___ MATERIAL TO PROCESS ___
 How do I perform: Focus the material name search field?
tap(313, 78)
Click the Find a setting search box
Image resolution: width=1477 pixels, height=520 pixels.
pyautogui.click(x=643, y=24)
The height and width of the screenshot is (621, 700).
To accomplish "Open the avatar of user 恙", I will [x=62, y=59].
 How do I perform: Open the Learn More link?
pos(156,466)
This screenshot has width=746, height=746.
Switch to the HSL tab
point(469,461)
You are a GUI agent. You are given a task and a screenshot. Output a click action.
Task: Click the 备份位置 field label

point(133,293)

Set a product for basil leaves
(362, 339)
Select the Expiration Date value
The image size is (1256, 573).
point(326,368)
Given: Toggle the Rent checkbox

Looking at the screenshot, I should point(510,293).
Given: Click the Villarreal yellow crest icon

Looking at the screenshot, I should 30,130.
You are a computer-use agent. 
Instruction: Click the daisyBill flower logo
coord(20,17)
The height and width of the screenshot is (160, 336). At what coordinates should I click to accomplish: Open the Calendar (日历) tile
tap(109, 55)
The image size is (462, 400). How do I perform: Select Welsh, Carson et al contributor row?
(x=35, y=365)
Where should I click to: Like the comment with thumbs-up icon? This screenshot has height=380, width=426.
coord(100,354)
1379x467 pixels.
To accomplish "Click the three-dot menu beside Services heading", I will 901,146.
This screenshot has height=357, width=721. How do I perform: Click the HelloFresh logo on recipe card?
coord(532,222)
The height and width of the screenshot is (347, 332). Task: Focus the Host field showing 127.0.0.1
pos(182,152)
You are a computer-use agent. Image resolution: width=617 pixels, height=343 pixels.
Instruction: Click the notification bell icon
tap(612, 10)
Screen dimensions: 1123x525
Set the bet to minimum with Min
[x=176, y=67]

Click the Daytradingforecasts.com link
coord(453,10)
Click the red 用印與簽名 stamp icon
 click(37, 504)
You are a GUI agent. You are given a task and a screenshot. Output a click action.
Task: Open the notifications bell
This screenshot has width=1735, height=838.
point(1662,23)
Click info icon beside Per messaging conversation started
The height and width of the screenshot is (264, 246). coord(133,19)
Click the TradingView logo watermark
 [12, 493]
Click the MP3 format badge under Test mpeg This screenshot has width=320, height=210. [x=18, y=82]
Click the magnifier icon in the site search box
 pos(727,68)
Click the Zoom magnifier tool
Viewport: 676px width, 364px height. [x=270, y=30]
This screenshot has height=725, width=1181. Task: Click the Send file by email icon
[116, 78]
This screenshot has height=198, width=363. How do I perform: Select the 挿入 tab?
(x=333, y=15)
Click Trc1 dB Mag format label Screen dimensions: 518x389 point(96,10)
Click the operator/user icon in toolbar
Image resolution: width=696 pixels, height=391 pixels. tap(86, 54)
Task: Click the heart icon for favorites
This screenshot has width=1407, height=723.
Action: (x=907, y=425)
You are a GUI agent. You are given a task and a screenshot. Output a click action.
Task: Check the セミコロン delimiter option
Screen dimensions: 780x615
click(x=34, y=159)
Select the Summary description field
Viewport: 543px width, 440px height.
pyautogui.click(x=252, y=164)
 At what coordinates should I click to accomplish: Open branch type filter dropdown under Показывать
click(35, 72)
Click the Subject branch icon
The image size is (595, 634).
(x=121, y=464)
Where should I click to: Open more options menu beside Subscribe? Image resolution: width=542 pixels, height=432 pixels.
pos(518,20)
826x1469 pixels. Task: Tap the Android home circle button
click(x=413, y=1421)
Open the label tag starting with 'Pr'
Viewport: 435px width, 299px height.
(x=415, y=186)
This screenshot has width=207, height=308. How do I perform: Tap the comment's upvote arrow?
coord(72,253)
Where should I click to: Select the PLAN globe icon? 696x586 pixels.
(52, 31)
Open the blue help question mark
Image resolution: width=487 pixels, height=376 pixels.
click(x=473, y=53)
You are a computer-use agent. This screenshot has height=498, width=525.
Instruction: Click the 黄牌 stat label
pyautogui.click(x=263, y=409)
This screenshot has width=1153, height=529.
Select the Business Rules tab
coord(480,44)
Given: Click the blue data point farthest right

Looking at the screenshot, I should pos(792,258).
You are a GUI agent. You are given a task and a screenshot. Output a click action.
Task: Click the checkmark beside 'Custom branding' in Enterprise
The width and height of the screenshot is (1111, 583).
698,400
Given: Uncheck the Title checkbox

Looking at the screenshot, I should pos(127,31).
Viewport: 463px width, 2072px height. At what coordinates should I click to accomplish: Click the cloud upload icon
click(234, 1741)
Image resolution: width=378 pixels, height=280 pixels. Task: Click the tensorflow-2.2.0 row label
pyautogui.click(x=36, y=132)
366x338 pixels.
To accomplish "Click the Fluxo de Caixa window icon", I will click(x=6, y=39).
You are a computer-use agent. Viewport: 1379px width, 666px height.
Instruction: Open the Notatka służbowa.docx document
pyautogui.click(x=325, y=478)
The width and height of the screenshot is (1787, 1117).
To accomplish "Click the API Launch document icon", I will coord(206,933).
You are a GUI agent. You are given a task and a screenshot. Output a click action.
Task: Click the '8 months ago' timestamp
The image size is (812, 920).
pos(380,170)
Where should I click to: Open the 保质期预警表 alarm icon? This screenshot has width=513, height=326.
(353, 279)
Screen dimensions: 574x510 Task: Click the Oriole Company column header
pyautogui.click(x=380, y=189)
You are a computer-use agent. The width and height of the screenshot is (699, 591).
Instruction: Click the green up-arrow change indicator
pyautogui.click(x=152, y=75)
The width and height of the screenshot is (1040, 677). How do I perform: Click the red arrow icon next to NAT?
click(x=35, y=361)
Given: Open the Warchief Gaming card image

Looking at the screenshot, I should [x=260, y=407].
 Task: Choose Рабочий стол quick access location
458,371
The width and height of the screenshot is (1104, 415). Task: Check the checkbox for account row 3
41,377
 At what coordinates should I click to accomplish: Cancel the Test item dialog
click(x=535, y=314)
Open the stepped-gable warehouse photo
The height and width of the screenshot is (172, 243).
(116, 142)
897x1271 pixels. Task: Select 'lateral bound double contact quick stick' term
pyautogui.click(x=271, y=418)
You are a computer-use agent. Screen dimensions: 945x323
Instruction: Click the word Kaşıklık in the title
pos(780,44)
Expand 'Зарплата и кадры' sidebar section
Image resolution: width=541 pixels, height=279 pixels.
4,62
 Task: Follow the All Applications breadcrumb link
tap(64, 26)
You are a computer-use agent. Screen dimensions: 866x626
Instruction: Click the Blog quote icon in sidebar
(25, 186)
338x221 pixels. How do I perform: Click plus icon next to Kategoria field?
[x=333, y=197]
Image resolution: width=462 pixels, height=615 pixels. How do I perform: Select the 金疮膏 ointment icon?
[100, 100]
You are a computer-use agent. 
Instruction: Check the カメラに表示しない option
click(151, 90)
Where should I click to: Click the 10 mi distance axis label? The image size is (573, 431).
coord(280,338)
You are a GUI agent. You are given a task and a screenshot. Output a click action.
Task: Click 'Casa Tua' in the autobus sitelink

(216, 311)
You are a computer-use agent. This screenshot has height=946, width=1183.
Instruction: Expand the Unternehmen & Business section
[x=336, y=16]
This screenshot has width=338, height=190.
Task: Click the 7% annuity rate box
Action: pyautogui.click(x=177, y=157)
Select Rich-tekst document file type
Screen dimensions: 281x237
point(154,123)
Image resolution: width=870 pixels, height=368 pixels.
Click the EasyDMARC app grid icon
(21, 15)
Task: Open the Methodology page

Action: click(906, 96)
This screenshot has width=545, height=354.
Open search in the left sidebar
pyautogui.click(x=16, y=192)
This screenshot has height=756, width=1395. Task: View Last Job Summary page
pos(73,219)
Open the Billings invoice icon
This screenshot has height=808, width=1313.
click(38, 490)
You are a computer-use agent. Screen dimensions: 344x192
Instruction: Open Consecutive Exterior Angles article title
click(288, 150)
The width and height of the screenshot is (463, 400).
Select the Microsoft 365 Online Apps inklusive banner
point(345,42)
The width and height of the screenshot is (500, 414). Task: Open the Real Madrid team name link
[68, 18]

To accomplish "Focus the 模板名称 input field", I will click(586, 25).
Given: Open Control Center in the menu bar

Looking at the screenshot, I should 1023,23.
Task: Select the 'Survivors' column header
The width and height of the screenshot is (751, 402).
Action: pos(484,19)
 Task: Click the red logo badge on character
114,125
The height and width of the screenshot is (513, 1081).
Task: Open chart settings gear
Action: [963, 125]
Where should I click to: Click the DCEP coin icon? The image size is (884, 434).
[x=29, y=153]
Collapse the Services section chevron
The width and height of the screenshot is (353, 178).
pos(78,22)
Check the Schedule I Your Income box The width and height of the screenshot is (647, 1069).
___
● **AIM OF THE EXERCISE**
Once you have counted the lines above that contain "format", give that number alone.

● **RESULT**
2